Nurse-Led Clinic Opens in Cenla PINEVILLE – Central Louisiana residents now have another option for medical care. Louisiana College’s Loving Care: Nurse-Led Clinic opened in May and serves LC faculty and area residents.
The goal of the clinic, located next to the library on campus, is to take some pressure off of area hospitals.
“We have a state hospital and are blessed to have Cabrini Hospital and Rapides [Regional Medical Center] in the area and other hubs of those facilities,” Pineville Mayor Clarence Fields told the Alexandria Town Talk. “This new clinic gives residents another option in case they can’t be seen at another hospital.”
Dr. Kimberly Sharp, LC dean of nursing and allied health, said that clinic was developed because students already have a clinic they can go to, and nursing faculty wanted to create something similar for LC faculty and staff.
“The administration loved the idea; then we decided to expand it to help residents
in the area,” she said. “This clinic was made possible through a grant. This clinical setting will give nursing students hands-on experience and allow them to further apply their knowledge of patient assessment, patient care, communication skills, electronic records and more.”
The 7,100-square-foot clinic will treat patients with ear or sinus infections, sore throats and other minor conditions. Walk-ins are welcome, but the clinic also makes appointments. The clinic accepts Medicare, Medicaid and Blue Cross and Blue Shield, and there’s a sliding-scale option for individuals who have
trouble paying, Sharp said.
Trading Places in Shreveport SHREVEPORT – To celebrate National Doctor’s Day on March 30, the Child Life Department at the Children’s Hospital of the LSU Health Sciences Center hosted a doctor-patient switch. Pediatric doctors, fellows, residents and interns put on hospital gowns and, for a change, let their young patients – dressed in white coats and armed with stethoscopes – perform exams, monitor vital signs, dress “wounds” and give pretend IVs and injections.
Switching roles gives the children more familiarity with their caretakers and the medical equipment used to treat them, as well as giving them a psychological boost by letting them be in charge for a little while. The doctors, too, benefit from the chance to gain insight into the way their patients view them and the way the world looks to a hospitalized child.
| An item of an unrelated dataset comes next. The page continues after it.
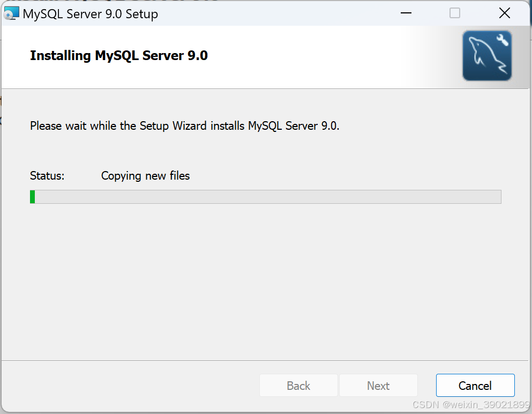Screen dimensions: 532x414
Task: Select the 'Installing MySQL Server 9.0' heading
Action: [x=119, y=55]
University Medical Center Study Analyzed NEW ORLEANS – According to a June report, the $1.2 billion, 424-bed University Medical Center, which is slated to open in 2015, will require about $100 million in annual state
fund support by 2020. Steve Nelson, dean of the medical school, said after the report, prepared by Illinois-based Kaufman, Hall & Associates, that a large-scale hospital such as the UMC is required to distinguish an academic medical center from a community hospital and to attract better doctors and more patients, including those with Medicare and private insurance.
Board member Byron Harrell argued that the $100 million is just a small portion of the $8 billion state general fund and $25 billion total budget and would be well worth it for the research and higher level of care that such a center would generate, as well as medical education programs that will turn out doctors who will stay in Louisiana to practice.
LSU’s Vice President for Health Affairs Dr. Fred Cerise said that state support will be needed even if the new hospital isn’t built. Currently, the Disproportionate Share Hospital allocations program allows for federal subsidies for treating uninsured and underinsured patients. However, that program will be curtailed due to federal health care reform and expansion of Medicaid. Cerise said that the state will have to subsidize the resulting pool of uninsured and government-insured patients who do not pay the full cost of care. The money can either go to the UMC or to subsidize other private hospitals, but it will be spent in any case, he said.
UMC Chairman Bobby Yarborough promised to present lawmakers with a business plan by September 2011.